2.3.2: Plant organ system
Not started yet — this one needs some love.
Root hair cells: large surface area; thin cell wall; no chloroplasts; absorb water by osmosis and mineral ions by active transport.
Xylem: hollow dead cells; lignin strengthens walls; continuous tube from roots to leaves; water travels up in the transpiration stream (driven by evaporation from leaves).
Transpiration: water evaporates through stomata → water potential gradient pulls water up xylem → roots absorb more water by osmosis. Passive — no energy required.
Factors increasing transpiration rate: ↑ temperature, ↑ light intensity, ↑ air movement (wind), ↓ humidity.
Factors decreasing transpiration rate: ↑ humidity, ↓ temperature, darkness.
Guard cells: swell (turgor) in light → stomata open; lose water in dark/drought → stomata close.
Stomata open in light (CO₂ needed for photosynthesis); close in darkness and drought (reduce water loss).
Phloem: living cells; sieve plates (pores in end walls) allow flow; transports dissolved sucrose in both directions (translocation).
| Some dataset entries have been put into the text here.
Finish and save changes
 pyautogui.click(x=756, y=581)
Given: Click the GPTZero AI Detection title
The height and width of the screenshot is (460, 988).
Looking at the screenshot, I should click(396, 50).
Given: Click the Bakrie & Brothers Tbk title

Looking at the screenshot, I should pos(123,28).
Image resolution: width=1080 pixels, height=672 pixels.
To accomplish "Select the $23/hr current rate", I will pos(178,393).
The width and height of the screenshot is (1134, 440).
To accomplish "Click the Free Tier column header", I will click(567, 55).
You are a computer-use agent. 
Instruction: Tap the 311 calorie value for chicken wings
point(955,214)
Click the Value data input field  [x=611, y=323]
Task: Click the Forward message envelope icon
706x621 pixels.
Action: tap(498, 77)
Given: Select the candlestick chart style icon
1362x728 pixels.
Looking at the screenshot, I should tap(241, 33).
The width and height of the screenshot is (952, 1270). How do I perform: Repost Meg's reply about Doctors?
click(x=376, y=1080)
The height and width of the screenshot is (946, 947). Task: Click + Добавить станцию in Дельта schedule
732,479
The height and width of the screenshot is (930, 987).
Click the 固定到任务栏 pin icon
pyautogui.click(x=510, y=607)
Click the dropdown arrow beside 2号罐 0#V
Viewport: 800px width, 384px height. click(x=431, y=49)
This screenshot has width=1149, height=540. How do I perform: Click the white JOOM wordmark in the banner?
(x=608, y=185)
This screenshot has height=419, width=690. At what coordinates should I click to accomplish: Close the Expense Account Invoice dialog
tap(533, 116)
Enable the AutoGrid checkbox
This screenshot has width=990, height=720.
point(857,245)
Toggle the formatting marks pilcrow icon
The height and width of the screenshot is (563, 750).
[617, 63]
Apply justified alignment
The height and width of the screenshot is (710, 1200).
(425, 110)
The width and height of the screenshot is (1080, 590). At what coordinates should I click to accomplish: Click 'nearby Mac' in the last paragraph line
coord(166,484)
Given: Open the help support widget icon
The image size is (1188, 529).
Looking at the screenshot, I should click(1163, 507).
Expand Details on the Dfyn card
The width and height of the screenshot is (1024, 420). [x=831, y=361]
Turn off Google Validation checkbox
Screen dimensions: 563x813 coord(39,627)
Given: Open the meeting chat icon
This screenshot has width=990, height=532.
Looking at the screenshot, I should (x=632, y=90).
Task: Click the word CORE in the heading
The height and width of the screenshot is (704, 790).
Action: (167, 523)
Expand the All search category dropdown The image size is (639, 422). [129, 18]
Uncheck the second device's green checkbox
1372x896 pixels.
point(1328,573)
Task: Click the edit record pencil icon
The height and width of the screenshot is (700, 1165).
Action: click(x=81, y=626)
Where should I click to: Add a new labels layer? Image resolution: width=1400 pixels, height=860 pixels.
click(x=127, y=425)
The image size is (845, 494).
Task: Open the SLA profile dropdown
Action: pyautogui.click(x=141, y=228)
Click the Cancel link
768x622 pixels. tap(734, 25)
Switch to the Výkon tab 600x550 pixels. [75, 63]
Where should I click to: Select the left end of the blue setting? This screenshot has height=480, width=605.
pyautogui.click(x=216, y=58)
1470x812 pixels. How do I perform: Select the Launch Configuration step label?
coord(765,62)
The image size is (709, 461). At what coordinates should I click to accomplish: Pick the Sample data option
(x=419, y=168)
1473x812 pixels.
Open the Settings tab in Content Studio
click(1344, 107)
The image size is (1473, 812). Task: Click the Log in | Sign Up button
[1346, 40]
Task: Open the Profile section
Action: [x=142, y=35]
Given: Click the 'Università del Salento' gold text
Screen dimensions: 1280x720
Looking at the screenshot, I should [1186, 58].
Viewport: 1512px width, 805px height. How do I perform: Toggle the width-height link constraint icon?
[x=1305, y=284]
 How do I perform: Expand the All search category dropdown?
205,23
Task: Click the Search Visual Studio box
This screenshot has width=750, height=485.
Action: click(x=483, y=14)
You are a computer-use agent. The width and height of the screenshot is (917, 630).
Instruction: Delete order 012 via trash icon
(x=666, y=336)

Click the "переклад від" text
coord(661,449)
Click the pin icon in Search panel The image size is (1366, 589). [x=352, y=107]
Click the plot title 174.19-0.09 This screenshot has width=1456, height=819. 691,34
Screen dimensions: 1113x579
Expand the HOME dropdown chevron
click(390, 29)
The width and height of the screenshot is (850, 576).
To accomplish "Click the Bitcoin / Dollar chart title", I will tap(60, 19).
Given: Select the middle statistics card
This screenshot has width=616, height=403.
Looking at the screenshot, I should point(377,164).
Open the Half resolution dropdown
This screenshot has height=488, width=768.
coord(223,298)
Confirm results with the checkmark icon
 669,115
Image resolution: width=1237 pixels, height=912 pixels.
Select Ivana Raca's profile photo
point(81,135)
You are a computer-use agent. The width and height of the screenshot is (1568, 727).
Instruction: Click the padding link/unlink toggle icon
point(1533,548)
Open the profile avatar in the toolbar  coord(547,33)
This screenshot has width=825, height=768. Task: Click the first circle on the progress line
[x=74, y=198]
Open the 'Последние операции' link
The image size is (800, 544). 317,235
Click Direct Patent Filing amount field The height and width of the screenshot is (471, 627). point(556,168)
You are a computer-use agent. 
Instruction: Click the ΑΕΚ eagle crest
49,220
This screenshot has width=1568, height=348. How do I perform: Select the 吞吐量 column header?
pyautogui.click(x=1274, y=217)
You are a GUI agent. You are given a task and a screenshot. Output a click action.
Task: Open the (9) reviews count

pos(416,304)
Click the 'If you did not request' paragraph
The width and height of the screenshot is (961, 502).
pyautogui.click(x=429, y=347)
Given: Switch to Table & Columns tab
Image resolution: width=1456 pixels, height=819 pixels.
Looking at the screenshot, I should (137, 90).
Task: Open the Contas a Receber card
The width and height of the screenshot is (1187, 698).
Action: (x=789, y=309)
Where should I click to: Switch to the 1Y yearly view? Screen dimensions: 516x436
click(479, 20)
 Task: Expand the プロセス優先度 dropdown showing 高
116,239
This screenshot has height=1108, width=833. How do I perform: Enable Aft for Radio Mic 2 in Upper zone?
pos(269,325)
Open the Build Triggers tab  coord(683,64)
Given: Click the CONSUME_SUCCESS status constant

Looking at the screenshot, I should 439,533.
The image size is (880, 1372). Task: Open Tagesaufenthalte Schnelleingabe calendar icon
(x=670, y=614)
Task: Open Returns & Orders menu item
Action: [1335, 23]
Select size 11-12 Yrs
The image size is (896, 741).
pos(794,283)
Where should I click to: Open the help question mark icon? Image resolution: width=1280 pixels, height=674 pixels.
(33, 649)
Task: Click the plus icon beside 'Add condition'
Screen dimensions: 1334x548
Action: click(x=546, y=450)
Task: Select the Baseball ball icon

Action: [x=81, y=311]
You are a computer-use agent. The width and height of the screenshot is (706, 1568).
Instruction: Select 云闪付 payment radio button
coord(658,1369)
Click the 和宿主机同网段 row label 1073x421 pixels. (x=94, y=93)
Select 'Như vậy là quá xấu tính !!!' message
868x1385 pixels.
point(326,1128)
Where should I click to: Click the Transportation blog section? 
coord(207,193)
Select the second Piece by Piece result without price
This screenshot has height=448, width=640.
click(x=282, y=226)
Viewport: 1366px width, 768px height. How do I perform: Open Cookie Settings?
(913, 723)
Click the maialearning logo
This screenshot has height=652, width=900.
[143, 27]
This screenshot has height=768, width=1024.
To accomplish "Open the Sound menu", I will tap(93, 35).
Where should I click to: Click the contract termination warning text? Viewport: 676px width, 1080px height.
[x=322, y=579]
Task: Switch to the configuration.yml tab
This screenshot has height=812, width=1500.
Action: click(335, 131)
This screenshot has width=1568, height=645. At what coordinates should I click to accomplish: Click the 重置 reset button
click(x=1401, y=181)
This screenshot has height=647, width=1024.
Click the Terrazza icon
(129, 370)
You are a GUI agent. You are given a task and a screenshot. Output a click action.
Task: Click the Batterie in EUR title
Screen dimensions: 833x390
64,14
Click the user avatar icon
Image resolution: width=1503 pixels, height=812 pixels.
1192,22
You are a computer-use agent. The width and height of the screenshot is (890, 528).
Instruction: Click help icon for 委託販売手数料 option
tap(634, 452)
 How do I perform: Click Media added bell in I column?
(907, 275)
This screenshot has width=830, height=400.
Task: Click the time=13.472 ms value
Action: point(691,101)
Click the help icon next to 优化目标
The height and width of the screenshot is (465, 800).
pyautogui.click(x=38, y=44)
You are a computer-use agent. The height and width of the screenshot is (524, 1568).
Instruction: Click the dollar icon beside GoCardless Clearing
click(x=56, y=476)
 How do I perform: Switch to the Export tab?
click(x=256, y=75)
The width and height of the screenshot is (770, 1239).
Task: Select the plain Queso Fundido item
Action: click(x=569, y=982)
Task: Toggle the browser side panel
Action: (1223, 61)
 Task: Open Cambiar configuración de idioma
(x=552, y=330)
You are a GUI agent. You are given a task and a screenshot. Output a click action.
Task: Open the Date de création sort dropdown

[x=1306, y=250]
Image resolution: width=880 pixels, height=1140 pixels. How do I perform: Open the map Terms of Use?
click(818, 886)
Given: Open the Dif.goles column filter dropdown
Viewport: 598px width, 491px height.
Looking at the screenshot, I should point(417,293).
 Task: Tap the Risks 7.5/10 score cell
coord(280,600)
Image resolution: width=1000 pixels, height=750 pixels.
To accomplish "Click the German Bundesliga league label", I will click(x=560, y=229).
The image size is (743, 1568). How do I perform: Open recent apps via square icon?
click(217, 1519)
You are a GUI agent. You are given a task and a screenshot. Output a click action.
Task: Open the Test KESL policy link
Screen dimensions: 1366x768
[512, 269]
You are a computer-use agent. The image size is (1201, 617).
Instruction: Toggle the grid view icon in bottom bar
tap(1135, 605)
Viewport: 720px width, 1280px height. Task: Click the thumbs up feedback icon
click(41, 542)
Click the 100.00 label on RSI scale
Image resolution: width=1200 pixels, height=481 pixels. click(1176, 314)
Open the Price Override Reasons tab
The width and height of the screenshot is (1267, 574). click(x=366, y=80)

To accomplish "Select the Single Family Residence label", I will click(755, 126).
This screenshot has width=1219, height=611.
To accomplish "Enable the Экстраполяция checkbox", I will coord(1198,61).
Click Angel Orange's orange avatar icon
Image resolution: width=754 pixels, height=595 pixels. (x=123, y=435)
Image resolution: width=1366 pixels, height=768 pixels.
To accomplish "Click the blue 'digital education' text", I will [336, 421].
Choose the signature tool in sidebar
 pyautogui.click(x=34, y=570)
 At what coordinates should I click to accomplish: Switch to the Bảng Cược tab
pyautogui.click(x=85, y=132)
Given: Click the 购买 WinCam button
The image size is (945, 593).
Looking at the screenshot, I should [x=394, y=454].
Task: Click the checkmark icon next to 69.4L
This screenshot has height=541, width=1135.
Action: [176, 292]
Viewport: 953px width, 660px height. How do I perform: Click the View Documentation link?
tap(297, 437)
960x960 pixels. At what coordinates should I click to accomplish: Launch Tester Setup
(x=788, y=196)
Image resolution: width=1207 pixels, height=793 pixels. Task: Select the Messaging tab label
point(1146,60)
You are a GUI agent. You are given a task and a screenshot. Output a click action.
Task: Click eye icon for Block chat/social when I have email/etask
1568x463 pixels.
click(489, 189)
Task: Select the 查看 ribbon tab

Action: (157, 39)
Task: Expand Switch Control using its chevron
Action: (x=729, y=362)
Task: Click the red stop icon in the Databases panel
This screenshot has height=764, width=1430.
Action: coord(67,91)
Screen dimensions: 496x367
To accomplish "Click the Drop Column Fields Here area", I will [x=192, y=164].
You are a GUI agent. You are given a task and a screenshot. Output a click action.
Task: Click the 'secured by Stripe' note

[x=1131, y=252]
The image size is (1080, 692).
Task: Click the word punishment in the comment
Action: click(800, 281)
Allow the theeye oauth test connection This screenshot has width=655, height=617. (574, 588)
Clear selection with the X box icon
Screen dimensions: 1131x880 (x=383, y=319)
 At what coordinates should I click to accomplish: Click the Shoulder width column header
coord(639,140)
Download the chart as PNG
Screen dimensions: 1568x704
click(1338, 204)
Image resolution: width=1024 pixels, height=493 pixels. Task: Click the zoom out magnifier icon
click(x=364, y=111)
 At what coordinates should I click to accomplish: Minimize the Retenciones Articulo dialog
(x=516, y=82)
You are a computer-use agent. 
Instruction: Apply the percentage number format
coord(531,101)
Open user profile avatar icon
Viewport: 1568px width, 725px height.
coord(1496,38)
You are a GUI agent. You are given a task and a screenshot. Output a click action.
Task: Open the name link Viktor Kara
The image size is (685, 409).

Phloem has no detailed mechanism required — just know it transports sugars by translocation.
Common exam mistakes
Transpiration is passive — it does NOT require energy. Do not say energy is needed to move water up the xylem.
Xylem is strengthened by lignin (not cellulose). Xylem does NOT contain mitochondria.
Phloem transports sucrose/dissolved sugars — not just 'food' (too vague) and NOT mineral ions.
When comparing xylem and phloem, must make comparative statements — not just describe each separately.
High humidity REDUCES transpiration (the air is already saturated with water so less evaporates) — students often get this the wrong way round.
Stomata are widest open at midday (highest light intensity → maximum photosynthesis → maximum CO₂ uptake needed).
Phloem transports sugars in any direction (not just up or down); xylem transports water only upward.